Asked why India didn’t abstain from the vote in view of serious reservations it had about various aspects of the draft resolution, Saran said: “We were trying to find a way out of confrontation by resolving the issue through dialogue and consensus. We argued with the EU negotiators that Iran should be given more time, especially in view of a new government in Tehran, to come back to the negotiating table.
“Secondly, we insisted that there should be no immediate referral of the Iran issue to the Security Council. As the EU-3 agreed to take our demands on board, it would not have been correct to abstain,” he added.
Defense Minister Pranab Mukherjee asserted yesterday that it was at India’s insistence that the board of governors of the IAEA had decided to postpone the issue of referral to the council at its next meeting in November.
“We took a stand that Iran should be given more time for peaceful resolution of the issue. The issue should not be sent to the Security Council ...but to the board of IAEA,” he said on the sidelines of National Expo of Small Agro and Rural Industries here. “What we wanted has been taken care of,” he added.

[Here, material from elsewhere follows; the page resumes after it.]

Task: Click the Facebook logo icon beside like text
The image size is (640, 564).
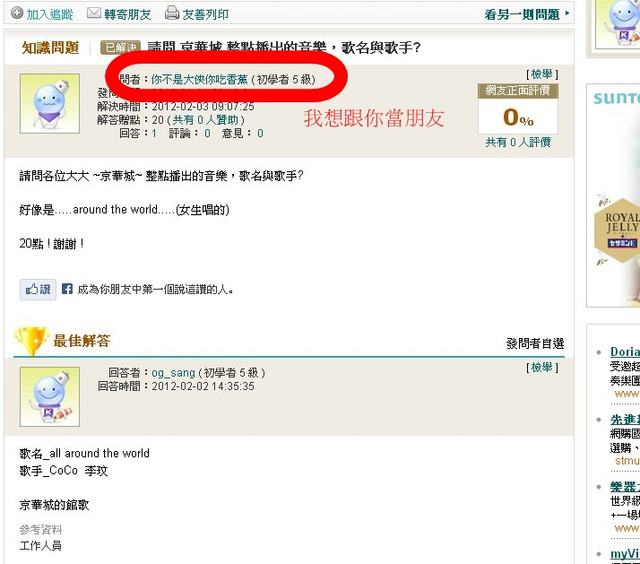Action: point(67,289)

Rebutting charges of betraying the Non-Aligned Movement and developing countries by taking side of the West over a sensitive issue, Saran asserted India’s independent foreign policy credentials. “We are not aligned with the left or the right, or with this bloc or that bloc. We took the decision on the basis of an objective assessment of our national interest,” Saran said.
India Saturday voted for the EU-3 resolution sponsored by Britain, France and Germany in the Vienna-based International Atomic Energy Agency that accused Iran of “its many failures and breaches of its obligations to comply with its NPT safeguards agreement.”
The resolution paves the way for Iran to be reported to the UN Security Council if it fails to satisfy the IAEA of its sincerity in addressing concerns about nuclear activities that might be used for developing atomic weapons.
India’s Vienna vote has sparked a war of words with the left parties — partners of the ruling United Progressive Alliance — and the main opposition, the Bharatiya Janata Party (BJP) Sunday slamming the vote as a betrayal of basic principles of India’s foreign policy.
“The Manmohan Singh government has caved in to US pressure and gone back on its stated stand,” the CPI-M politburo said in a statement. The Communist Party of India called it “a letdown of a friendly country.”
Senior BJP leader Yashwant Sinha went one step further and charged that the UPA government had made India a “client state” of the US.
This sustained onslaught predictably put the UPA government on the defensive. “We were trying to help Iran as much as possible. We enjoy close and cordial relations with Iran and support Tehran’s pursuit of peaceful nuclear energy within global nonproliferation norms,” Saran clarified and expressed confidence that it won’t have any impact on its blossoming ties with Iran and that the issue is resolved within the IAEA.
“There should be no apprehension about India’s vote having an impact on our energy security with Iran,” he said. “As long as the Iran-Pakistan-India pipeline is economically viable, there should be no problem with it.”
The Iranian government has yet to officially react to the Indian vote, but leading newspapers in Iran have reacted angrily to the resolution with one leading daily calling for the country to withdraw from the Nuclear Non-Proliferation Treaty.